Records from a collection:
>>>>>
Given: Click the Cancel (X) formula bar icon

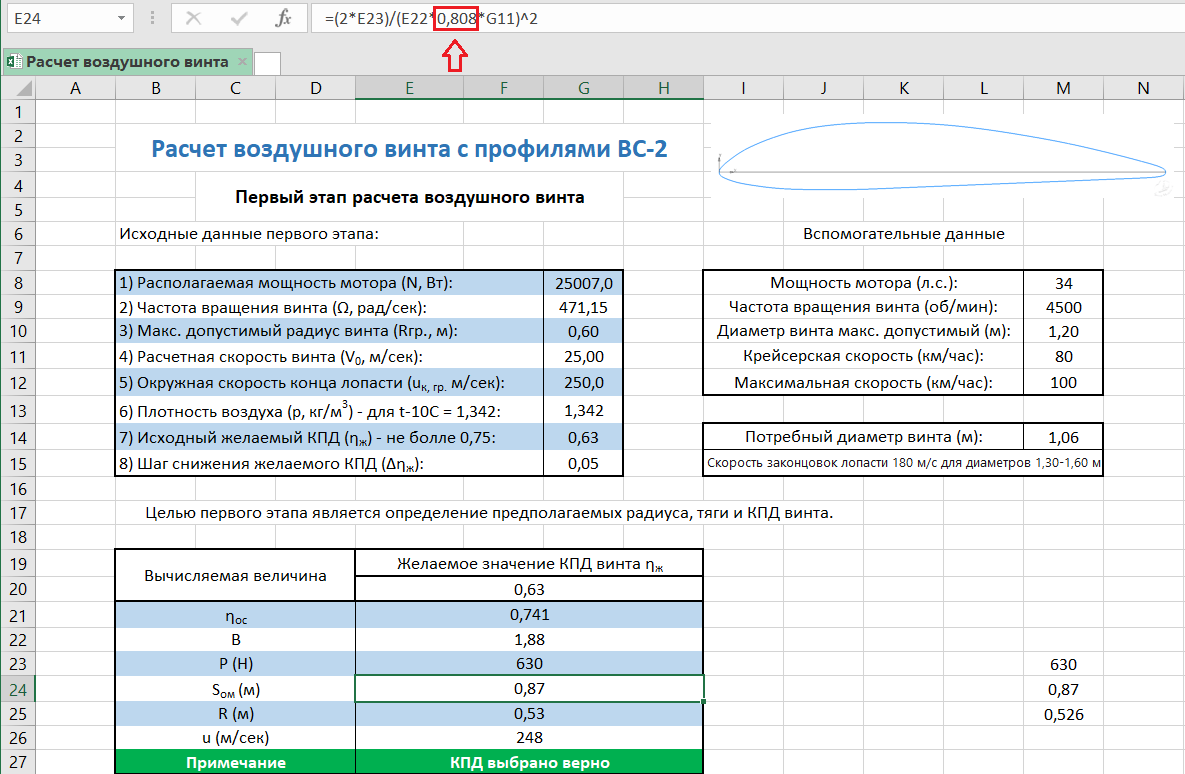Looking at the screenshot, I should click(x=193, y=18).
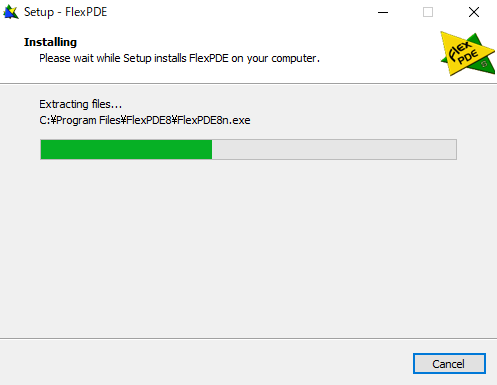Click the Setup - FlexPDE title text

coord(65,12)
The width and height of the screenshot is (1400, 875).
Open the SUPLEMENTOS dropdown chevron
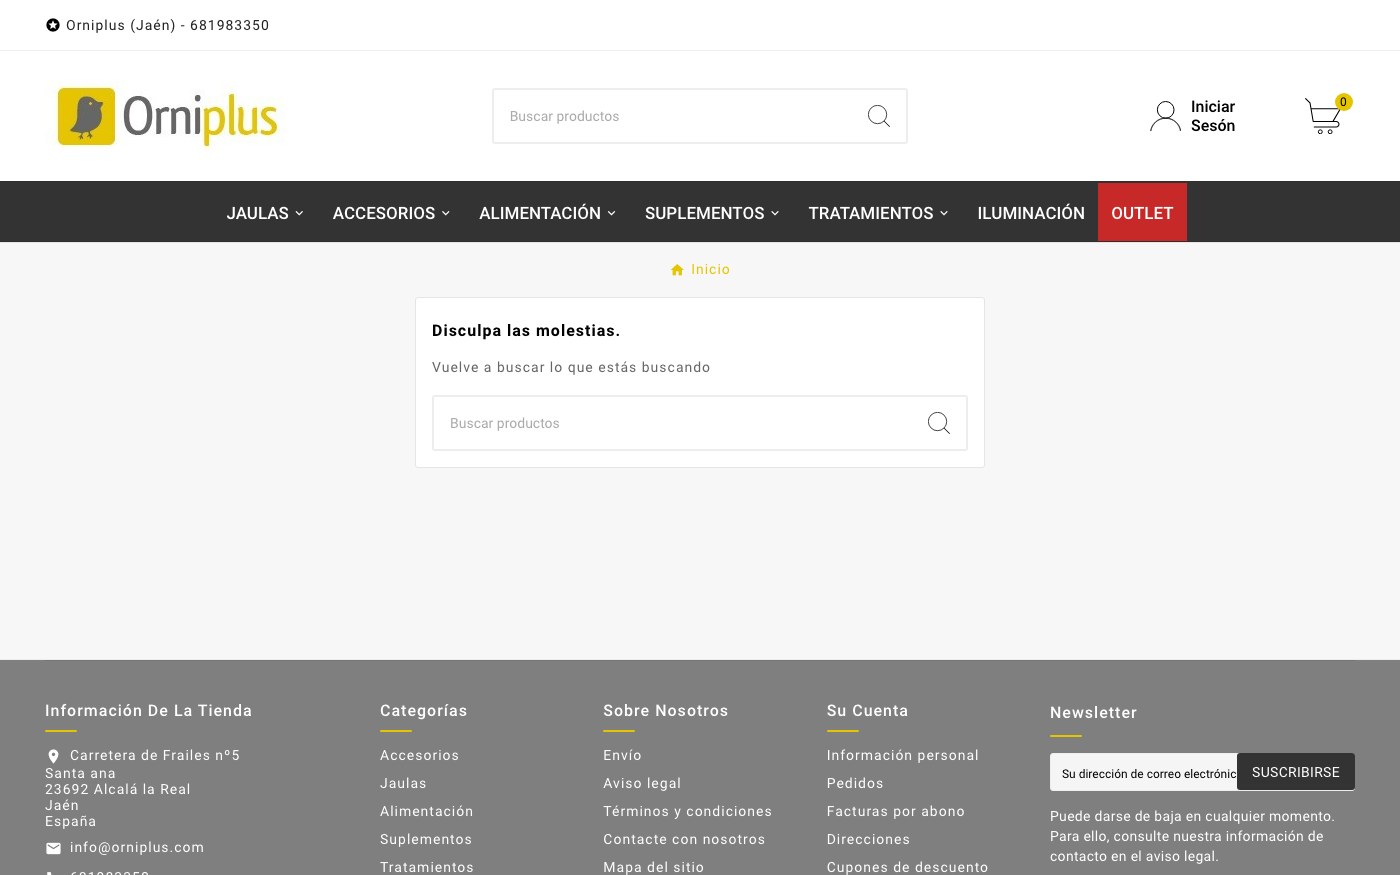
<<<<<
◆ Aim of the task ◆
Rewrite all the items above, changing "dropdown chevron" to "dropdown arrow" and keeping everything else the same. Don't include the pictures.

◆ Problem solution ◆
Given: Click the Cancel (X) formula bar icon

Looking at the screenshot, I should click(x=193, y=18).
Click the Setup - FlexPDE title text

coord(65,12)
The width and height of the screenshot is (1400, 875).
Open the SUPLEMENTOS dropdown arrow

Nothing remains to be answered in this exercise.